Strittig ist die Höhe des Gebäudeschadens, der Folge der Sprengung ist. Die Commerzbank hat insgesamt elf Rechnungen dazu eingereicht, die der Vorsitzende Richter Johann Lohmann zum Ende der Beweisaufnahme verlesen wollte. Das wussten die Verteidiger Ole Baumann und Astrid Denecke zu verhindern. Sie zweifelten an, dass mehrere der Rechnungen – sie stammen teilweise aus dem Januar 2021 – im Zusammenhang zur angeklagten Tat stehen. Aufklären konnte das Gericht dies am Montag nicht, sodass zu diesem Punkt weitere Zeugenaussagen notwendig sind.

Ein zweiter offener Punkt kam am Montag kurzfristig dazu. Die Firma, die den gesprengten Automaten mit Geld bestückt hat, hatte in einer E-Mail die zum Zeitpunkt der Sprengung im Gerät vorhandene Summe konkretisiert – und damit für Verwirrung bei den Prozessbeteiligten gesorgt. Diese Angabe ist dafür wichtig, um die Höhe der Beute konkret benennen zu können. Zwar ist in dem Fluchtwagen und bei den Angeklagten eine sechsstellige Summe sichergestellt worden, jedoch gilt bisher ein mittlerer fünfstelliger Betrag als verschwunden. Für diese Summe müssten Mauro B. und Samet A. im Falle ihrer Verurteilung aufkommen – ebenso wie für den Schaden am Automaten und dem Gebäude.

Mauro B. hat über seinen Verteidiger eingeräumt, an der Sprengung des Geldautomaten beteiligt gewesen zu sein. Samet A., der in seinem Heimatland 13 Vorstrafen unter anderem wegen Diebstahls mit Waffen kassiert hat, will lediglich einen zweiten Fluchtwagen aus Holland herangeführt und diesen in Rellingen an die Automatensprenger übergeben haben.
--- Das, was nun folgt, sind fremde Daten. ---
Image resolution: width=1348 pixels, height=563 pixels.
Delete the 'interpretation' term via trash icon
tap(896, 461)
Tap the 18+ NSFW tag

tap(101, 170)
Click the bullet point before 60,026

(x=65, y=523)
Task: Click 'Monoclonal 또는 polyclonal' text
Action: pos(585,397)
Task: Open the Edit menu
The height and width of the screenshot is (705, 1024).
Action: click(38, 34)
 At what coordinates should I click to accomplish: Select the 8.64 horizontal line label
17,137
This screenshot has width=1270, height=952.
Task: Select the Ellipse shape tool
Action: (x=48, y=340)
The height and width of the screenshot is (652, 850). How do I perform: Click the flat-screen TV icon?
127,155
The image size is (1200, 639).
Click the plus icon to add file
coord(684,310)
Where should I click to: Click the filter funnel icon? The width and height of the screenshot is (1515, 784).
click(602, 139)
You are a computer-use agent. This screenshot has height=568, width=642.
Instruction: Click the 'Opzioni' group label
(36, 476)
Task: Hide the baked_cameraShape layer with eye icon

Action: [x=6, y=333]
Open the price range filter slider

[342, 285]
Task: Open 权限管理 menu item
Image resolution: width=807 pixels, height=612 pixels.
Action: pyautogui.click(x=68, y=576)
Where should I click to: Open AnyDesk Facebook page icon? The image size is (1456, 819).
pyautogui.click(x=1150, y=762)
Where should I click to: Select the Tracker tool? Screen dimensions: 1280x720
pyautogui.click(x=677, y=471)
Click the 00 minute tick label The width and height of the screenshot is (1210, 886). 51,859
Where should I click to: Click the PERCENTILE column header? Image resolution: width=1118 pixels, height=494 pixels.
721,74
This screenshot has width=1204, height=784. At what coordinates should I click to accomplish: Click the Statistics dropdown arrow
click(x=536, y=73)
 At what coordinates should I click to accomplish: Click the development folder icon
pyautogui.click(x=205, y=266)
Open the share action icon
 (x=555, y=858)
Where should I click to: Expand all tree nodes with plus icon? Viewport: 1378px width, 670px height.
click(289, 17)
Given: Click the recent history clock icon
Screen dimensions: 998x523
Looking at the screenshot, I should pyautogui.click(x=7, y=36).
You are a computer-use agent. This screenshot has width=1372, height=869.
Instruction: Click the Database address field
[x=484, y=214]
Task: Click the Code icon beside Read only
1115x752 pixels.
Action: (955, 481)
Weil diesen die Polizei schon dicht auf den Fersen war, habe nur einer der Täter mit dem Audi flüchten können. Er sei mit dem zweiten Täter Mauro B., der zwei Vorstrafen aufweist, zurückgeblieben und mit ihm zu Fuß zum Friedhof geflüchtet, wo die Festnahme erfolgte.

Die Kammer hat den vorgesehenen Termin der Urteilsverkündung am 23. April aufgehoben. Der neue Zeitplan sieht einen Kurztermin am 3. Mai und einen ganzen Verhandlungstag am 10. Mai vor, an dem das Ende der Beweisaufnahme und die Plädoyers erfolgen sollen. Ein Urteil soll am 12. Mai fallen.